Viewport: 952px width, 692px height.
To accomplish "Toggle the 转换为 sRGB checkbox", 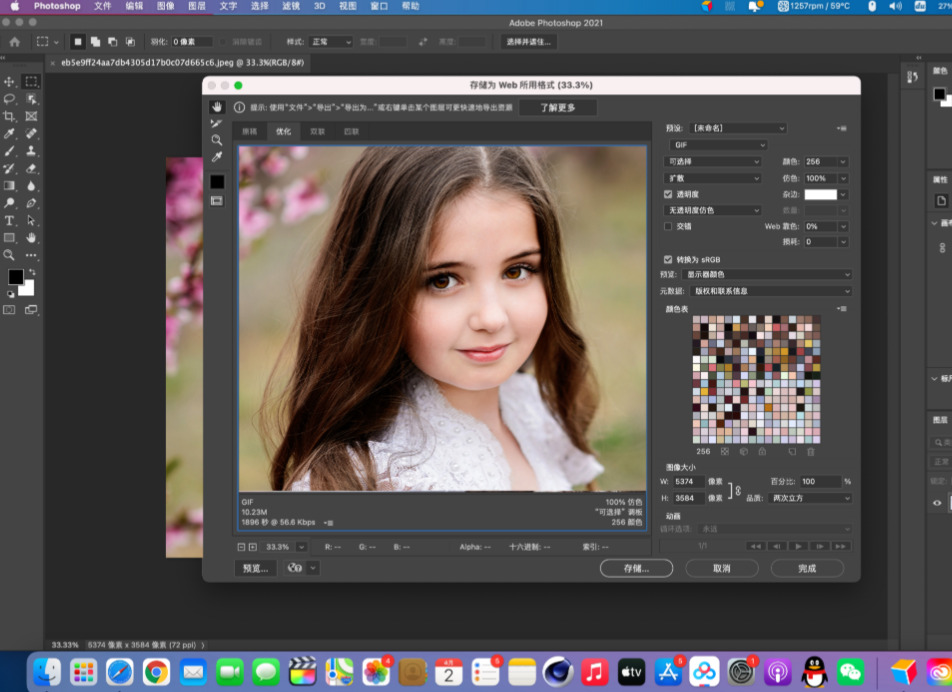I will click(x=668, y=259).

* * *

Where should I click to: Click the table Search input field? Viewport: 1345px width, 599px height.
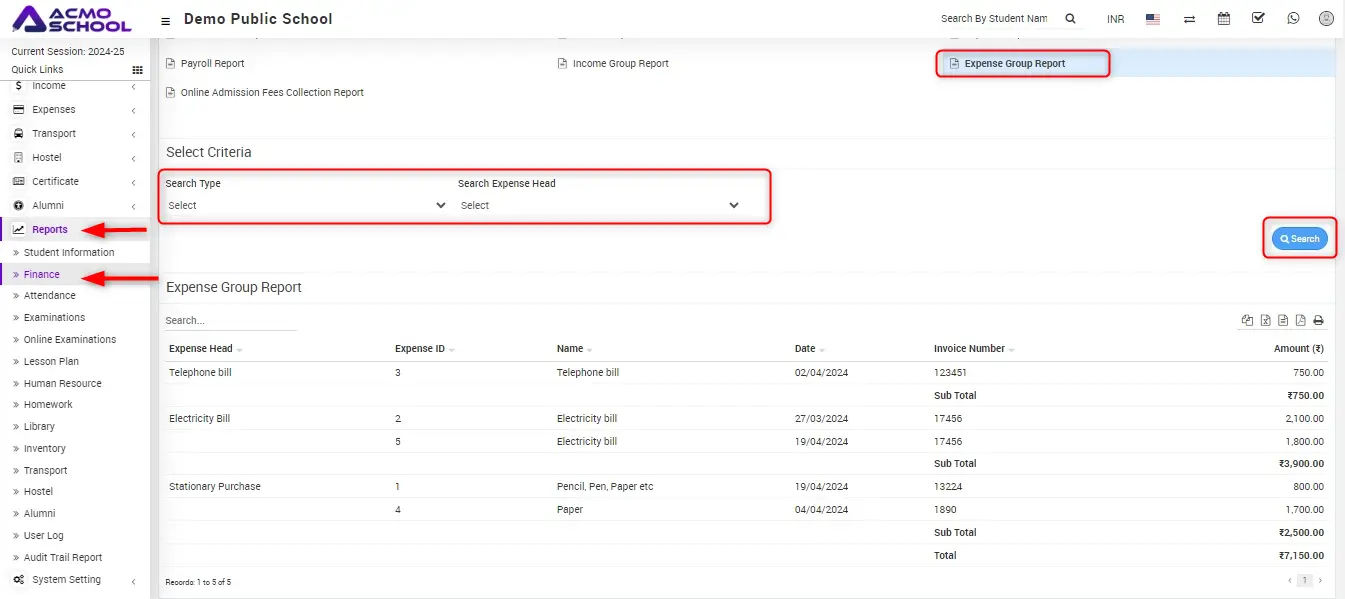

* * *

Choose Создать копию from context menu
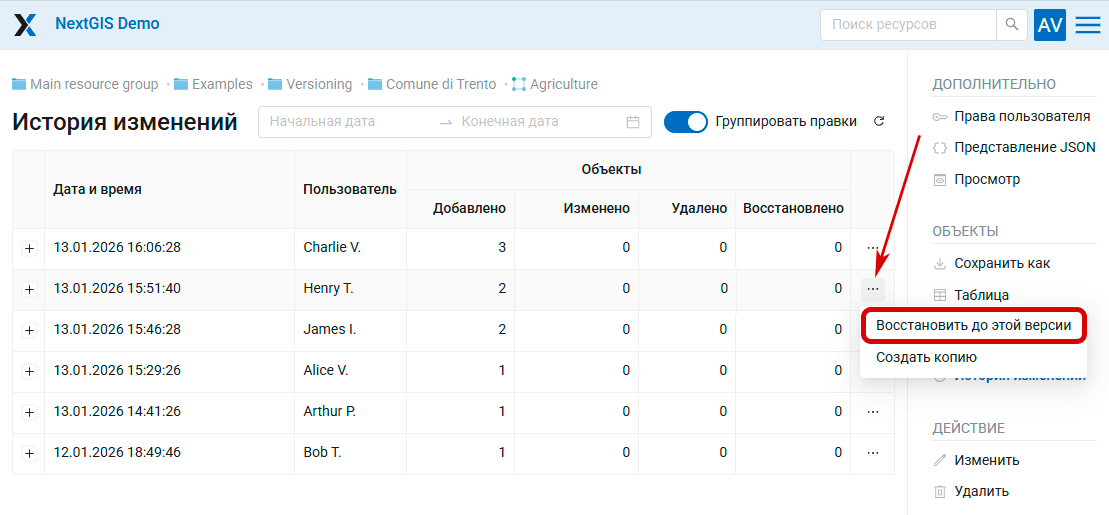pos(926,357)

Work to complete
Give only the number of lines in the material above where the string "width" appears.

Response to the task
2